Der heutige Gastkommentar von Johannes Huber.
Der heutige Gastkommentar von Johannes Huber. ©APA/ROLAND SCHLAGER
Gastkommentar von Johannes Huber. Sozialdemokraten und Freiheitliche sind chancenlos gegen den Regierungschef. Der 32-Jährige kann sich allenfalls nur selbst schlagen.

Welches Spiel treibt Bundeskanzler und ÖVP-Chef Sebastian Kurz? Das Motto lautet jedenfalls „Der nächste bitte!“. In zwei Jahren hat er es geschafft, Sozialdemokraten und Freiheitliche vorzuführen, dass es ärger nicht mehr geht: 2017 setzte er als designierter Parteiobmann vorgezogene Nationalratswahlen durch, um die SPÖ mit dem glücklosen Christian Kern in die Opposition zu verabschieden. 2019 nützte er die erstbeste Gelegenheit, die Freiheitlichen aus der Regierung zu werfen, wobei ihm Heinz-Christian Strache und Johann Gudenus mit dem unsäglichen Auftritt in der Ibiza-Villa natürlich auch alle Gründe lieferten. Und zwar frei Haus.

Vorliegendes Material ▸
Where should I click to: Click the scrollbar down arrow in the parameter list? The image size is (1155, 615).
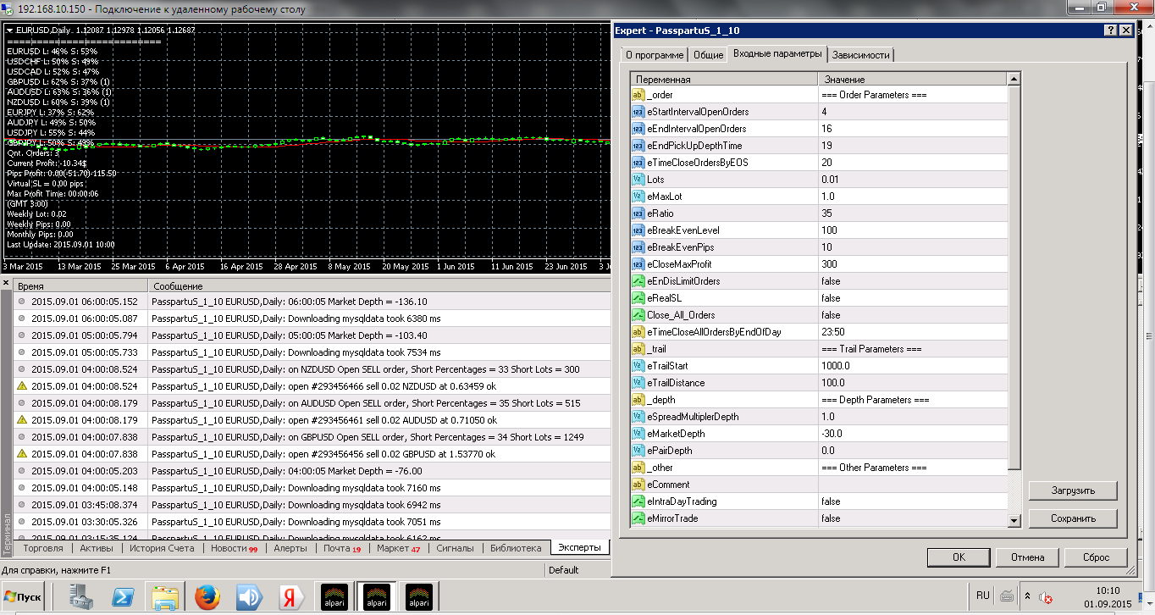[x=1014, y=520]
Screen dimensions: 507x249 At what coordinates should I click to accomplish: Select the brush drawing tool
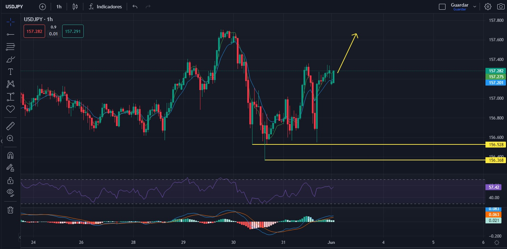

Aufgabe ▸ Wie geht der Gastkommentar über Sebastian Kurz nach dem Satz „Und zwar frei Haus.“ weiter? Schreiben Sie die Fortsetzung.

Lösung ▸
Und jetzt? Jetzt folgt eine Zwischenrunde: Während die Freiheitlichen noch nicht wissen, wo oben und wo unten ist, knöpft sich Kurz die Sozialdemokraten vor, damit sie angeschlagen in den Wahlkampf ziehen. Einmal wirft er ihnen Stillstand vor, ein anderes Mal packt er das Code-Wort „Silberstein“ aus, um in Verbindung mit dem Ibiza-Video Erinnerungen an schmutzige Methoden zu wecken, die Kerns Berater Tal Silberstein angewendet haben soll.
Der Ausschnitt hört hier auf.